The task force, headed by Koizumi, based its plan on a policy outline, adopted in June, that also calls for reducing the number of employees working long overtime hours by at least 10%, government officials said. The plan proposes encouraging young people to become independent and balancing home and work by reviewing the way people work. The officials said the plan also calls for deepening people's understanding of issues related to life and families and renewing support for raising children.

According to government data, about 60% of companies offered child-care leave as of 2002, and about 12.2% of employees worked 60 hours or more per week as of 2003. The government plans to encourage workers to take paid days off, aiming to raise the rate at which employees actually take such leave to 55% or more. It says that in 10 years, 20% of working fathers and 80% of working mothers should be taking child-care leave.

The government also plans to drastically increase the number of child-rearing consultation centers where parents can ask questions as well as places where parents can leave children in temporary care when they themselves are sick. For single-mother households, the government plans to boost the number of women who obtain professional qualifications with support from their employers.

The government also plans to set up a nationwide network of child abuse prevention centers. And it plans to remove physical barriers at busy train stations and airports so that baby strollers can be moved easily.
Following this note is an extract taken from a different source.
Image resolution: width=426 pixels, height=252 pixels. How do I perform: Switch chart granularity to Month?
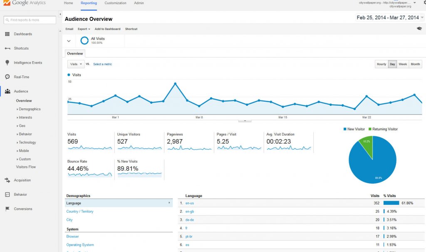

Population officials are not convinced that these sort of measures can turn the corner on population shrinkage in the next few years. The five years starting in now are psychologically important. This period will mark the actual projected start of the fall in population from the current 127 million people. The birthrate hit a record low of 1.29 per woman in 2003.

Just how the public will react is hard to predict. So far, women (and those elusive and so far silent men) have yet to vote with their bodies and minds. But Kaneko of the population institute says: "It's a good opportunity ... The next five years are out last chance," he adds. "We have no choice."

The next year of the Fiery Horse is looming in 2020.

Richard Hanson, veteran correspondent and expert on Japanese economy, finance and politics, is the author of Money Lords: The Pride and Folly of Japan's Finance Ministry Elites.